Nike takes a new approach to design with its latest golf shirts

When you think golf apparel and innovation, the current conversation usually veers towards the use of performance fabrics that provide an assortment of playing benefits—moisture wicking, breathability, comfort and more. With the introduction of the company’s MM Fly Polo golf shirts, Nike designers addressed this aspect—utilizing their Dri-Fit technology—but went a step farther by rethinking the shape and design of the top itself.

It’s been more than a decade—dating back to when the mock turtleneck gained traction—since anyone in the apparel industry has made an effort to reinterpret the collar treatment with the golf shirt’s silhouette.

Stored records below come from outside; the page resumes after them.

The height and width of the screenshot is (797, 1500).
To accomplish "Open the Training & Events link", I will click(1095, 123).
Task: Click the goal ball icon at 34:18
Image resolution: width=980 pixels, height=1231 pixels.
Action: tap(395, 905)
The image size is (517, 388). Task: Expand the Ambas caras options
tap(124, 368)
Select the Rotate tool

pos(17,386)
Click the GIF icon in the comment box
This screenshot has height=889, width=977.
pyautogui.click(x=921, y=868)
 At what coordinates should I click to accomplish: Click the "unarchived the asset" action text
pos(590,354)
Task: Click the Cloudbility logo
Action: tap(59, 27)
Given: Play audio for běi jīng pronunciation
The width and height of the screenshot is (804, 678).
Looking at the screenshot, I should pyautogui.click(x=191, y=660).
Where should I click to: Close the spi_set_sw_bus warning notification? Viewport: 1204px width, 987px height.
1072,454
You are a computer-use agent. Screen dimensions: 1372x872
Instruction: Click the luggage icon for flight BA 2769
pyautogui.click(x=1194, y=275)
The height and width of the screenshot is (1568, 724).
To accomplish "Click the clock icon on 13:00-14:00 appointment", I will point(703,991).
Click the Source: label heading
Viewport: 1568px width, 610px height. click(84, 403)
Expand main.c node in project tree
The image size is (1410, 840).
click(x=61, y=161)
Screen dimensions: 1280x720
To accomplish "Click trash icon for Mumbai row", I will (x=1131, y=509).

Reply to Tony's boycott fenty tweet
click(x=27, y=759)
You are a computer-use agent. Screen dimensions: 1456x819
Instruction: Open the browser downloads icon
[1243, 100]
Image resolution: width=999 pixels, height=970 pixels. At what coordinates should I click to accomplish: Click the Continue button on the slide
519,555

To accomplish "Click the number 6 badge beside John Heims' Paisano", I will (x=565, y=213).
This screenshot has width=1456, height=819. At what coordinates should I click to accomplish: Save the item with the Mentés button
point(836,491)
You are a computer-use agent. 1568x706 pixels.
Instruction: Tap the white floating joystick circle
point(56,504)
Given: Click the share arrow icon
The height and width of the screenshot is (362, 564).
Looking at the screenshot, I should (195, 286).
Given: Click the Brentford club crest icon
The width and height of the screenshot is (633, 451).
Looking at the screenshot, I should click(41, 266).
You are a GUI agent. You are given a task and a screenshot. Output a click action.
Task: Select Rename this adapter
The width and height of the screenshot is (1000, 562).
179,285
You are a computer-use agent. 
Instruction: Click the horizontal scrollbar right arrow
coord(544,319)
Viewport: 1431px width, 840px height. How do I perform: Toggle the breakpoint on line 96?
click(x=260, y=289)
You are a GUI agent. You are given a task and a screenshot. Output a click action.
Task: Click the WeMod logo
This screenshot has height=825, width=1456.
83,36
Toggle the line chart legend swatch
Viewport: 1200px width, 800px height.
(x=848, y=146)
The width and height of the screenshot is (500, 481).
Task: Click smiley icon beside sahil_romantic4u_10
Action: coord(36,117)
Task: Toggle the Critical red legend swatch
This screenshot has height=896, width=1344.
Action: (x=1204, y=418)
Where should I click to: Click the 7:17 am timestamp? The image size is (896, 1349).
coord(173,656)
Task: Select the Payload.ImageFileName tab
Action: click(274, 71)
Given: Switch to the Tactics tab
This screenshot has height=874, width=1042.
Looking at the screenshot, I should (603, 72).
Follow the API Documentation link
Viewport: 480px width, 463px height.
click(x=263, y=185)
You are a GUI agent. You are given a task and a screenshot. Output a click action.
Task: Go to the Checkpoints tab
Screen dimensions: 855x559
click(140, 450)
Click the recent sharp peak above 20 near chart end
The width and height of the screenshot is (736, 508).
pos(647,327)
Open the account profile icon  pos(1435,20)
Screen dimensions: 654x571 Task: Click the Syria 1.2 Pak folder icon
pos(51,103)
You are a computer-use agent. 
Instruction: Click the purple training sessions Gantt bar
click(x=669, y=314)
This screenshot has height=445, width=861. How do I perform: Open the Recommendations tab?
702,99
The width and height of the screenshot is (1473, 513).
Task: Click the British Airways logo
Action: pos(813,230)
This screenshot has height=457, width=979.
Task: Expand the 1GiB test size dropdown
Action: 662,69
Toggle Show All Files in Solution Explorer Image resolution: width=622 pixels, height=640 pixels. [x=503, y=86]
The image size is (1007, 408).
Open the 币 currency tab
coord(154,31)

This time, Nike has introduced three types of alternative treatment to the standard design.

The Nike MM Fly Blade harkens back to 1970s basketball warm-ups with a tapered, ribbed collar design.

Rory McIlroy has already begun wearing the shirt and will be making it a part of his golf wardrobe throughout the season. “I wanted a great fitting polo,” McIlroy said. “I wanted something I could pull on at the beginning of my round and not think about again until after the last putt.”

The MM Fly Roll has a similar low-profile design that modernizes the traditional shawl collar.

The MM Framing Commander has a more traditional polo-shirt look, but is built with what menswears industry veterans would refer to as a cut, make and trim collar, where the same material in the body of the shirt is also used for the collar.

In addition to the varying collars, Nike is offering the shirts in standard fit and more modern, slimmer versions to suit golfers’ varying tastes. The latter design has a more tailored fit through the crest, shorter sleeves and a trimmer taper. In both cases, the priority on creating a look that works both on and off the course is clear.

“Anytime I can have my off-course style blend in with my on course style, it’s a big thing for me,” said Nike Tour staffer Thorbjørn Olesen. “The clothes we wear on the course almost become an expression of our personality.”

In speaking recently with Paul Casey, another Nike staff player, about the line, he noted that while the collars offer an interesting new aesthetic, they’re more than merely eye candy.

“The thing about [the line] is that everything that’s been added enhances the overall performance characteristics of the product,” Casey said. “It takes the new product and moves it a step forward performance-wise.”

The retail prices for all three offerings will be around $90.